Florey Institute of Neuroscience and Mental Health, University of Melbourne, Parkville, Victoria, Australia.
Drug Discovery Biology, Monash Institute of Pharmaceutical Sciences, Monash University, Parkville, Victoria, Australia.
Biol Psychiatry. 2020 Dec 15;88(12):898-909. doi: 10.1016/j.biopsych.2020.02.019. Epub 2020 Feb 29.
Alcohol use disorder (AUD) is a major socioeconomic burden on society, and current pharmacotherapeutic treatment options are inadequate. Aberrant alcohol use and seeking alters frontostriatal function.
We performed genome-wide RNA sequencing and subsequent quantitative polymerase chain reaction and receptor binding validation in the caudate-putamen of human AUD samples to identify potential therapeutic targets. We then back-translated our top candidate targets into a rodent model of long-term alcohol consumption to assess concordance of molecular adaptations in the rat striatum. Finally, we adopted rat behavioral models of alcohol intake and seeking to validate a potential therapeutic target.
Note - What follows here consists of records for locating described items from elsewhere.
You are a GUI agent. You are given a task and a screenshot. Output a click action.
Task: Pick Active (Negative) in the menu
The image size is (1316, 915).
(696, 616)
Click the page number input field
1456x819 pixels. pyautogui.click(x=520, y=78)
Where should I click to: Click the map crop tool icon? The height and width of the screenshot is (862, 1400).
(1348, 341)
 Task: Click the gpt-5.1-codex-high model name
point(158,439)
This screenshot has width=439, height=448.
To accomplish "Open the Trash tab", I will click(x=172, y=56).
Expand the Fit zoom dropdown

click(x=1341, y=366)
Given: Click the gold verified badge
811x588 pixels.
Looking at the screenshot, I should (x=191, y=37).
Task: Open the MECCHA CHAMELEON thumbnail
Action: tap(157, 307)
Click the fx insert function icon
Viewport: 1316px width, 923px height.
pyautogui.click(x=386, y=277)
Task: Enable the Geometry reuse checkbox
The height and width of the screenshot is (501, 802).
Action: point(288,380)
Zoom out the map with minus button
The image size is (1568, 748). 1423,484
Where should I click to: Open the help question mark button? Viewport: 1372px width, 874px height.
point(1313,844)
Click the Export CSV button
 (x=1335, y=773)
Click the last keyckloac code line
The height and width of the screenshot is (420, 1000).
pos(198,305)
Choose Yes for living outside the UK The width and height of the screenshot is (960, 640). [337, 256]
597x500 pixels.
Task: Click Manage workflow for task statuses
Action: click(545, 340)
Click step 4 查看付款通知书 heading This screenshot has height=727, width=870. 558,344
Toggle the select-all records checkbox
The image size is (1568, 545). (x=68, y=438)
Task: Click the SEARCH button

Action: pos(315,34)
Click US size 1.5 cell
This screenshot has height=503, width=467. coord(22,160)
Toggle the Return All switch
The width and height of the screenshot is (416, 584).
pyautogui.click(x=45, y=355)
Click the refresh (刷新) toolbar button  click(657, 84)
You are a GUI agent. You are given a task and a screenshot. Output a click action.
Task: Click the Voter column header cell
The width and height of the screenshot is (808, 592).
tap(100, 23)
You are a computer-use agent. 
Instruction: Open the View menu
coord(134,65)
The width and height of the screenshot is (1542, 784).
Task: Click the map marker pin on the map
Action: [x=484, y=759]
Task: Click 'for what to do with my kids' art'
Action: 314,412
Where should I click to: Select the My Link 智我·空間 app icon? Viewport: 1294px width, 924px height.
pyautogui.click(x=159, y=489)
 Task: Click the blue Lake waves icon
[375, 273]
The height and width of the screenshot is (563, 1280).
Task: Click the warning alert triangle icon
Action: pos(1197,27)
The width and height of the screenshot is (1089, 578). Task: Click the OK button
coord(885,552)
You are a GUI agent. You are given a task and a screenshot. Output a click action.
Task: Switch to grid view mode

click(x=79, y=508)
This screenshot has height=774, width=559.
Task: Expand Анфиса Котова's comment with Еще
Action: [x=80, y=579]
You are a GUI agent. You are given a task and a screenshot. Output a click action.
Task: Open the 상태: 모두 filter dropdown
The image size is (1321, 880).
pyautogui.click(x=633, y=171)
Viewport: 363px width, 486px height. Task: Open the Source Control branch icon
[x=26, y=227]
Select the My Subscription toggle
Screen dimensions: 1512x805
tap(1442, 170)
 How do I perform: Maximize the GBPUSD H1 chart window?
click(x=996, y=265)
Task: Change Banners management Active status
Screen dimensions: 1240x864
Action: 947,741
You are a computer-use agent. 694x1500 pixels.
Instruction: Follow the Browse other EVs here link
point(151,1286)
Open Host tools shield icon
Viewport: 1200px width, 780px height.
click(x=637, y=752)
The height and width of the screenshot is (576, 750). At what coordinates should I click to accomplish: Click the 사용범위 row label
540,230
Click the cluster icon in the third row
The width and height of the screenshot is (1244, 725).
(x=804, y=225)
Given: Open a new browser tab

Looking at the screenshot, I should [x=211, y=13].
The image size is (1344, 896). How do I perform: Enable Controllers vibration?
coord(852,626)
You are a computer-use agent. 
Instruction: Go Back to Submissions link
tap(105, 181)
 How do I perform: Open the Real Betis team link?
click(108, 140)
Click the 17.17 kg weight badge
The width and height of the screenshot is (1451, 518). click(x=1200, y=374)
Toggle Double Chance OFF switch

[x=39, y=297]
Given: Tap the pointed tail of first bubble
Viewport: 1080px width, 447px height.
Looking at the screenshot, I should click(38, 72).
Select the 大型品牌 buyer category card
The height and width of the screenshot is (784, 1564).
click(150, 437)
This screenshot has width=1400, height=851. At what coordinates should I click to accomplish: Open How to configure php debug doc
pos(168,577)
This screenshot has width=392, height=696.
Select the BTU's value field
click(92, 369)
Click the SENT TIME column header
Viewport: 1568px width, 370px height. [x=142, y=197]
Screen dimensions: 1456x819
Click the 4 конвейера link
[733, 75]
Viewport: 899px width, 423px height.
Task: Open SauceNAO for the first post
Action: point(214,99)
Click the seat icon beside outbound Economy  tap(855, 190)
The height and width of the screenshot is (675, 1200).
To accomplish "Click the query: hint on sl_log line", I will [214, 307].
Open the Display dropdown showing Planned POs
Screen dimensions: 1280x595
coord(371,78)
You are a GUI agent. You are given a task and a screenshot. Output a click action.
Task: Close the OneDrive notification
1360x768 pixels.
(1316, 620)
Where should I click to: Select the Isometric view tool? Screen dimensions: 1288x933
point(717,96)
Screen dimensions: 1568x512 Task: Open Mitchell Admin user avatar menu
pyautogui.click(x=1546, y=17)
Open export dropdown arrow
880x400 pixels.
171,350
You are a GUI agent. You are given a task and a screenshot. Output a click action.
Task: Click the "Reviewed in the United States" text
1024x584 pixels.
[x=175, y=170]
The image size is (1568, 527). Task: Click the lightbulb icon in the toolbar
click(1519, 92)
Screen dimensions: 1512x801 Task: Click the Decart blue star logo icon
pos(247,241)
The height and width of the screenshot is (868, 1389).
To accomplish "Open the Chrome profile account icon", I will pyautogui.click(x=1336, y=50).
We found that G protein-coupled receptors were the top canonical pathway differentially regulated in individuals with AUD. The M muscarinic acetylcholine receptor (mAChR) was downregulated at the gene and protein levels in the putamen, but not in the caudate, of AUD samples. We found concordant downregulation of the M mAChR, specifically on dopamine D receptor-expressing medium spiny neurons in the rat dorsolateral striatum. Systemic administration of the selective M mAChR positive allosteric modulator, VU0467154, reduced home cage and operant alcohol self-administration, motivation to obtain alcohol, and cue-induced reinstatement of alcohol seeking in rats. Local microinjections of VU0467154 in the rat dorsolateral striatum reduced alcohol self-administration and cue-induced reinstatement of alcohol seeking.
Collectively, these results identify the M mAChR as a potential therapeutic target for the treatment of AUD and the D receptor-positive medium spiny neurons in the dorsolateral striatum as a key site mediating the actions of M mAChR in relation to alcohol consumption and seeking.
酒精使用障碍(AUD)是社会面临的重大社会经济负担,而目前的药物治疗选择并不充分。异常的饮酒行为和觅酒行为改变了额眶皮质-纹状体功能。
我们对人类 AUD 样本的尾状核-壳核进行了全基因组 RNA 测序,并随后进行了定量聚合酶链反应和受体结合验证,以确定潜在的治疗靶点。然后,我们将我们的顶级候选靶点反向翻译成长期饮酒的啮齿动物模型,以评估大鼠纹状体中分子适应的一致性。最后,我们采用了大鼠酒精摄入和觅酒行为模型来验证潜在的治疗靶点。
我们发现,G 蛋白偶联受体是 AUD 患者中差异调节的顶级经典途径。纹状体中的 M 毒蕈碱乙酰胆碱受体(mAChR)在基因和蛋白水平上均下调,但尾状核中没有下调。我们发现,大鼠背外侧纹状体多巴胺 D 受体表达的中型棘神经元上的 M mAChR 表达也存在一致的下调。系统给予选择性 M mAChR 正变构调节剂 VU0467154 可减少大鼠的自发饮酒、操作式酒精自我给药、获取酒精的动机以及线索诱导的觅酒复燃。在大鼠背外侧纹状体局部微注射 VU0467154 可减少酒精自我给药和线索诱导的觅酒复燃。
总的来说,这些结果表明 M mAChR 可作为治疗 AUD 的潜在治疗靶点,而背外侧纹状体中的 D 受体阳性中型棘神经元作为介导 M mAChR 与酒精消耗和觅酒相关作用的关键部位。